A última missa celebrada por Dom Pedro Luiz Stringhini como bispo de Franca deixou o Ginásio Poliesportivo cheio. Centenas de fiéis compareceram para se despedir do bispo da diocese. Foram 2h15 de celebração marcados pela emoção e muitas lágrimas. A cerimônia contou com a presença de todos os párocos da Diocese.
Dom Pedro foi recebido pelos fiéis com uma salva de palmas. Ele começou a missa agradecendo a presença de todos e lembrando seus três anos à frente das paróquias de Franca e região. Durante a homilia, fez de agradecer o carinho de todos e comparou sua despedida com a sua chegada. “Há três anos, eu estava aqui, neste mesmo ginásio, com vocês. Mas hoje é diferente. Há três anos, eu não conhecia ninguém. Hoje identifico os rostos da maioria de vocês. Foram três anos de convivência e carinho que fizeram com que grandes laços fossem criados.”
Ele ainda disse que esses dois meses de despedida não têm sido fáceis. “Tenho me emocionado com cada gesto de carinho. Vivo a tristeza dos que ficaram tristes e choro com os que choram. Nestes dois meses, tenho trabalhado para entender que a missão da igreja é assim. Até desobedeci o prazo canônico para tomar posse na nova diocese, mas agora preciso seguir minha missão”.
A missa que contou com a presença da irmã e de sobrinhos de Dom Pedro teve como ponto alto a leitura de uma carta de despedida escrita pelos padres da diocese e lida pelo monsenhor da Igreja Catedral, padre José Geraldo Segantin.

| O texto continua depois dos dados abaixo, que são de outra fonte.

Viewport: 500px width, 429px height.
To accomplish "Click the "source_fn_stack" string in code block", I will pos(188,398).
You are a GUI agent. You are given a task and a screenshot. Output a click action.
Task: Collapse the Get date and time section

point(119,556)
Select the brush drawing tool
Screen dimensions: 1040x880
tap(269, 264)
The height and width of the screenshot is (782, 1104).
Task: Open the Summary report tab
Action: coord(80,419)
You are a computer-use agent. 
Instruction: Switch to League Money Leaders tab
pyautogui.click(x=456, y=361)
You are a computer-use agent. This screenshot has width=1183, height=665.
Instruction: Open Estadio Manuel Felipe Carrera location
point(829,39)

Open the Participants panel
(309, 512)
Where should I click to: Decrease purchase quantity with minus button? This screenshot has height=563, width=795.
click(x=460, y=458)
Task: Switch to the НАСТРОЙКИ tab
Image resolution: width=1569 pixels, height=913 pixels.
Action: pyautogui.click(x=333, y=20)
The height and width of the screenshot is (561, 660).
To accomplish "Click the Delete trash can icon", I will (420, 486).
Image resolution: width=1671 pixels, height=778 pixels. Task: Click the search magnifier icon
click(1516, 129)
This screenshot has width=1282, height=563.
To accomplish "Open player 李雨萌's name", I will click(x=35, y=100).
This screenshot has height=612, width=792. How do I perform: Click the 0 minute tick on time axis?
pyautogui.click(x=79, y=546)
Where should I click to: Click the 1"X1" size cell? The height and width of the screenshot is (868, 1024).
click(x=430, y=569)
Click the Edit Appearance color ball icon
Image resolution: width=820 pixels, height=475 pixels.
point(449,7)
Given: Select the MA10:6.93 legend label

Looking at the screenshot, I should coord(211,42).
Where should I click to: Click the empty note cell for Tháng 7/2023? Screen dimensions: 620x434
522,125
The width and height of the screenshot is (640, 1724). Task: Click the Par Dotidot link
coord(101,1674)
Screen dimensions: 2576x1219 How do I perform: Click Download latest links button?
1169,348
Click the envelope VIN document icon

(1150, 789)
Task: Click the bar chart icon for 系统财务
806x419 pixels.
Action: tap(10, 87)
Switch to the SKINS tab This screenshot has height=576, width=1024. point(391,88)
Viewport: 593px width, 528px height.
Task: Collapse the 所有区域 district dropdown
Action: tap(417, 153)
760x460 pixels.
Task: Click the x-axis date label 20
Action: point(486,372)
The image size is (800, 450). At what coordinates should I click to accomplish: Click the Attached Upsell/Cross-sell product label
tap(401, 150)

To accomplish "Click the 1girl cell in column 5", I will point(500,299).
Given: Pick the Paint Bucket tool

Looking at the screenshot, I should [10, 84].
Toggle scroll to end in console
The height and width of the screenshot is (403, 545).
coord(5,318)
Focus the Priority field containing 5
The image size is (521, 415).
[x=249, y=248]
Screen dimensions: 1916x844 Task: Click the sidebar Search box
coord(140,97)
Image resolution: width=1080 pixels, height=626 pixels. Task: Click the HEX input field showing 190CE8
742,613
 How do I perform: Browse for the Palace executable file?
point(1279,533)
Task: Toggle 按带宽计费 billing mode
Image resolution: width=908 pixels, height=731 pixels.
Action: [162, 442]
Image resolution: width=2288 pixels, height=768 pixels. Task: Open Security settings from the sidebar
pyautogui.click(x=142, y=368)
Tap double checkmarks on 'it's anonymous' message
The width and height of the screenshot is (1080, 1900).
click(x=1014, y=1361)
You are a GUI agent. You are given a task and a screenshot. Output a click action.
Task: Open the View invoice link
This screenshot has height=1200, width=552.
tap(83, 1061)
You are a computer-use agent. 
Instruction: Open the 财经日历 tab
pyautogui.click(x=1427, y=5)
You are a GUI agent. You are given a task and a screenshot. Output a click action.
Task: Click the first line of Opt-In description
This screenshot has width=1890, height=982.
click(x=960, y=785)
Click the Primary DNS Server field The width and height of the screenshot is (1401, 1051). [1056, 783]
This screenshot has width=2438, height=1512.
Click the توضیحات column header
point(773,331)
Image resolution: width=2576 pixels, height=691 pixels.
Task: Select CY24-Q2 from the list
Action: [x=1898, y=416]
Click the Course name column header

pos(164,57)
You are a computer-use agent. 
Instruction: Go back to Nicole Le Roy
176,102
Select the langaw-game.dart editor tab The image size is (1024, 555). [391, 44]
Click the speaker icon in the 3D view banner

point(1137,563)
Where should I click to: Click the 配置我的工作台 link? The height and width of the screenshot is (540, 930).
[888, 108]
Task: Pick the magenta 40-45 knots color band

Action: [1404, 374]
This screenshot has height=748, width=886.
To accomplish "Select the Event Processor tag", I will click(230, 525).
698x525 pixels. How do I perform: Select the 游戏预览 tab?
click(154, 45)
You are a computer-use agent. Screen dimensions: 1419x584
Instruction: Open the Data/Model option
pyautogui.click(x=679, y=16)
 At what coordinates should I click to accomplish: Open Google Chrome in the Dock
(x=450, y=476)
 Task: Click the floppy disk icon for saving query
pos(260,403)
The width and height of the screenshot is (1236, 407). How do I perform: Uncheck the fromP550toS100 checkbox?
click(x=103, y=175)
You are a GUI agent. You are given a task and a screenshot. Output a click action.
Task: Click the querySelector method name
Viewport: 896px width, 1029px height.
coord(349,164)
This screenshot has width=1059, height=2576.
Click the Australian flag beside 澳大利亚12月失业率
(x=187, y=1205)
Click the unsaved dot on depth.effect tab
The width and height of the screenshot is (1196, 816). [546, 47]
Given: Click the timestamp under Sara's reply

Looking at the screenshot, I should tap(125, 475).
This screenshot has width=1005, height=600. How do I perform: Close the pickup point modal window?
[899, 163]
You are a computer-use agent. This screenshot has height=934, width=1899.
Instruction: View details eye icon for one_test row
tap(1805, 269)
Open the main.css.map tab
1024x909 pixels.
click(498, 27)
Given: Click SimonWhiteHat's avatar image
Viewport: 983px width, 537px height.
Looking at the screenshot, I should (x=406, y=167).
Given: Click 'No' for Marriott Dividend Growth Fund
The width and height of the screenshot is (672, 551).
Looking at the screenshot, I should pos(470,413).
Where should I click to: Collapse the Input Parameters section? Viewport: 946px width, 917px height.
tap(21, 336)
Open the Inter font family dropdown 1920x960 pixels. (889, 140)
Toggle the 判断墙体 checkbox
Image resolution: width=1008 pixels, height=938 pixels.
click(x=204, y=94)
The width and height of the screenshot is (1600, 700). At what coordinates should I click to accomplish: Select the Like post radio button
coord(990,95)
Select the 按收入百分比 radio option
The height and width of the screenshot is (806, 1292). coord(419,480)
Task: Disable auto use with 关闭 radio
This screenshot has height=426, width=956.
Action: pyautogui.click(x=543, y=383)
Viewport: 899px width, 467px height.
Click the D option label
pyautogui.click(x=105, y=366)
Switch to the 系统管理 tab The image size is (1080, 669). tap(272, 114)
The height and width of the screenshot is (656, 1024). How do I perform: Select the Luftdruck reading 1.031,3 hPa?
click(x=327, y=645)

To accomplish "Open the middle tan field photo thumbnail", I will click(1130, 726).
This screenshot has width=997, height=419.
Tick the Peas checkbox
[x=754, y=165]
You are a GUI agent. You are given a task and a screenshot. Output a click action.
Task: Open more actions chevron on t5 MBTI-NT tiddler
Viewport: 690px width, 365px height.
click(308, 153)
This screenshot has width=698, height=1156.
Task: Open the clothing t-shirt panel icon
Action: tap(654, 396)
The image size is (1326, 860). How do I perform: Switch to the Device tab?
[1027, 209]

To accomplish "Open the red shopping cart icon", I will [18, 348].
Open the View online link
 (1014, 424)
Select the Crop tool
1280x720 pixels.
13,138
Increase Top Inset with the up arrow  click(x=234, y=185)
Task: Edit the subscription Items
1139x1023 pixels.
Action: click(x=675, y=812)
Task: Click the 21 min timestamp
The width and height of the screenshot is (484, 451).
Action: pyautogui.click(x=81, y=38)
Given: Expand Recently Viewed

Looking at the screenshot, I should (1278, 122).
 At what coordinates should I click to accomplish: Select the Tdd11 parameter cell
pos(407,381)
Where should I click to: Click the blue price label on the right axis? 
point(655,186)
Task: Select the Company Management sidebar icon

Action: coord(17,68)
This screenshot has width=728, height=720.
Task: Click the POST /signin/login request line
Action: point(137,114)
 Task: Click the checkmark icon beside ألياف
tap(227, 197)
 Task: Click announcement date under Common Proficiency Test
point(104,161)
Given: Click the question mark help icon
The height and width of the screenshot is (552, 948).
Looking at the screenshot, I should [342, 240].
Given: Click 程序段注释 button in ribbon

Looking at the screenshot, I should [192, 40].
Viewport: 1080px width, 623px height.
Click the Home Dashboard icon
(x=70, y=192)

Dom Pedro não se conteve e foi às lágrimas.
Em seguida, mais emoção. A pequena estudante Gabriele Sousa Trovo, de seis anos, prestou uma homenagem a Dom Pedro cantando uma música de despedida escrita por seu pai. “Eu estava muito nervosa, quase chorei. Eu amo o Dom Pedro não queria que ele fosse embora”, disse a menina. Durante a canção, de mãos dada com Gabriele, Dom Pedro de novo chorou.
“Não tem como não se emocionar com uma demonstração tão linda de carinho e amor”, disse.
O adeus de Dom Pedro foi feito ao som de palmas. Enquanto ele se retirava do Ginásio, os fiéis batiam palmas. Ao final da missa, ele se disse extremamente emocionado. “Essa é uma das despedidas mais difíceis da minha vida. Foram apenas três anos em Franca, mas foram três anos muito intensos. Nunca vou esquecer o que vivi aqui”.